Dominion Energy to buy Scana, assume failed nuclear project costs

(Reuters) - Dominion Energy Inc D.N said on Wednesday it would buy Scana Corp SCG.N in an all-stock deal worth about $7.9 billion, offering the utility a way to appease customers and investors angered by the cost of a failed nuclear project.

Richmond, Virginia-based Dominion will pay Scana’s customers $1.3 billion, averaging about $1,000 for each customer, and has promised to cut bills by 5 percent to appease users who have been overcharged for years as Scana funded the nuclear project.

Shares of Dominion, which will also assume Scana’s debt of $6.7 billion, were down 4 percent in after-market trading.

Dominion’s $55.35 per share offer represents a premium of 42.4 percent to Scana’s Tuesday close. South Carolina-based Scana’s shares were trading well below the offer price at $47.89, suggesting some investors were skeptical of the deal.

Scana, which owns the South Carolina Electric & Gas Co (SCE&G), has been under pressure since it scrapped the V.C. Summer nuclear project in July after spending about $9 billion on it with state-owned utility Santee Cooper.

The company received a subpoena in October from the Securities and Exchange Commission related to an investigation of the nuclear project. (

Scana was funding some of the project’s costs from SCE&G, a move that angered customers and led to the utility rolling back electricity rates for residential users.

The nuclear project became a lightning rod for criticism, with local politicians arguing over who should pay for the aborted project.

South Carolina Governor Henry McMaster said while the deal is a step in the right direction, it will not resolve all problems for customers.

As part of the deal, Dominion will also write off more than $1.7 billion in connection with the abandoned nuclear plant.

Guggenheim Securities analyst Shahriar Pourreza said he expects regulators to approve the deal.

“Scana does not have any other option and regulators will be aware of that, so the deal is likely to go through but it will be noisy,” Pourreza said.

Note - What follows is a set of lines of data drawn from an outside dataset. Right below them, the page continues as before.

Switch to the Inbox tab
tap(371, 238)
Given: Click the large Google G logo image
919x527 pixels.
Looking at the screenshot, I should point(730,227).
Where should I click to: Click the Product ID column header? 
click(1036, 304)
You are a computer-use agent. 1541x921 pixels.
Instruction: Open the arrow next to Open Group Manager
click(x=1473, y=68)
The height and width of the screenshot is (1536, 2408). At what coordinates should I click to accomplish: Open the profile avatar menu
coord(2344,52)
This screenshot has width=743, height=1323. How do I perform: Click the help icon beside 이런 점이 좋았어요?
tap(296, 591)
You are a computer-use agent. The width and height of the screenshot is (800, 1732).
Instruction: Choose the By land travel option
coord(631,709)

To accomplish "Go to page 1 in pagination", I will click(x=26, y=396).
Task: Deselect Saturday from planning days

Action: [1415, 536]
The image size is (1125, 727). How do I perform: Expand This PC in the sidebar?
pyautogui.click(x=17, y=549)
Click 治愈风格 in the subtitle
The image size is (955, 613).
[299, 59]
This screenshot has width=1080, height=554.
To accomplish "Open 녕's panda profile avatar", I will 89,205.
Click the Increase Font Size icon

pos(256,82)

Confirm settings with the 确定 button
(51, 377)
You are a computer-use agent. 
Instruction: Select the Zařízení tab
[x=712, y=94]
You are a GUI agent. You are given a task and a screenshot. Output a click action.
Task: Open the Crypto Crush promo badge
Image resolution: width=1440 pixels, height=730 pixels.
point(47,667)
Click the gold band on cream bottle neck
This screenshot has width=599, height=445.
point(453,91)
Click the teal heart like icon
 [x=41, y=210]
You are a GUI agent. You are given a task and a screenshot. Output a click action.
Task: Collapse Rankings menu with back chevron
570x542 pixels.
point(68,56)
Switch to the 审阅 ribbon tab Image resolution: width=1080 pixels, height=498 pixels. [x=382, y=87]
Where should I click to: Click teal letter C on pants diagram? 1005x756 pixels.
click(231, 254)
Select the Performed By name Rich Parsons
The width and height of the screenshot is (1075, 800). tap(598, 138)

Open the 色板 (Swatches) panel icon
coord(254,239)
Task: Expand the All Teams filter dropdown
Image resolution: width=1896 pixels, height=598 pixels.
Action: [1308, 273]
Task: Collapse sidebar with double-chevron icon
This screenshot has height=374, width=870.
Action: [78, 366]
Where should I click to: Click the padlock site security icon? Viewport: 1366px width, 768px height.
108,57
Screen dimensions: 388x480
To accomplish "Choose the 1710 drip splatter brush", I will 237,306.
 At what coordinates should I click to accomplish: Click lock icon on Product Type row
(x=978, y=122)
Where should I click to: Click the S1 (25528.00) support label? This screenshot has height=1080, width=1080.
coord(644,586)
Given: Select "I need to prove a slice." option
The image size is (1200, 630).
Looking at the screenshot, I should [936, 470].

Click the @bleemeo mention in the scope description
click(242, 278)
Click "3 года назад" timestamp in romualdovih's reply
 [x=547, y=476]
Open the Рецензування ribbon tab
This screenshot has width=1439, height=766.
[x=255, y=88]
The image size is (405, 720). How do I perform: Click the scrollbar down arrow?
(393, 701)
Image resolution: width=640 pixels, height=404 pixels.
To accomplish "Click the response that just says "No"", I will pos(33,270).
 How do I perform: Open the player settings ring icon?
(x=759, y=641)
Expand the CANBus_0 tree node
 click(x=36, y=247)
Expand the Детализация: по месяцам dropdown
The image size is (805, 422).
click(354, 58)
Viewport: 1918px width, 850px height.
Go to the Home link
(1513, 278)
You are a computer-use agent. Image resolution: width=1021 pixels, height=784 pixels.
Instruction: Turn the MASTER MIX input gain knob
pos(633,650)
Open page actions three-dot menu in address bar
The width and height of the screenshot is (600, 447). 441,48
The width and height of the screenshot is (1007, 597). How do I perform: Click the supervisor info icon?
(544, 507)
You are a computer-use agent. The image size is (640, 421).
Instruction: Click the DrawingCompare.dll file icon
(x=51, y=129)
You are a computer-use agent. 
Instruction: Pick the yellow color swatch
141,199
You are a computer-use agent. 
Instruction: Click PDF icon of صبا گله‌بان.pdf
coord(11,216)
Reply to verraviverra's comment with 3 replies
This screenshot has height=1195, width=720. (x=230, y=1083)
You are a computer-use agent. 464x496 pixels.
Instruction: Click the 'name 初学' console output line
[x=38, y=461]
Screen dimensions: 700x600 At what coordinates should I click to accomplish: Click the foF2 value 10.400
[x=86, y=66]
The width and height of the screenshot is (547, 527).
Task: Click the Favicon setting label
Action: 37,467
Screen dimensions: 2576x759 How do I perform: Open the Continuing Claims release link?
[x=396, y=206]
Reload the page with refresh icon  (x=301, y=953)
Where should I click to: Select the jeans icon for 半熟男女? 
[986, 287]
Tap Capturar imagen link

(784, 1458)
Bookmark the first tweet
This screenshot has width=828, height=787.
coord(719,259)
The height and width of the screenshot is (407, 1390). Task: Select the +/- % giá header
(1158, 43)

Dominion is offering 0.6690 of its shares for each Scana share, or about $55.35, based on Dominion’s average stock price of the last 30 trading days ended Jan. 2.

The deal is expected to immediately add to earnings after its closure in the third quarter, Dominion said.

Credit Suisse was the financial adviser for Dominion. Morgan Stanley and RBC Capital Markets advised Scana.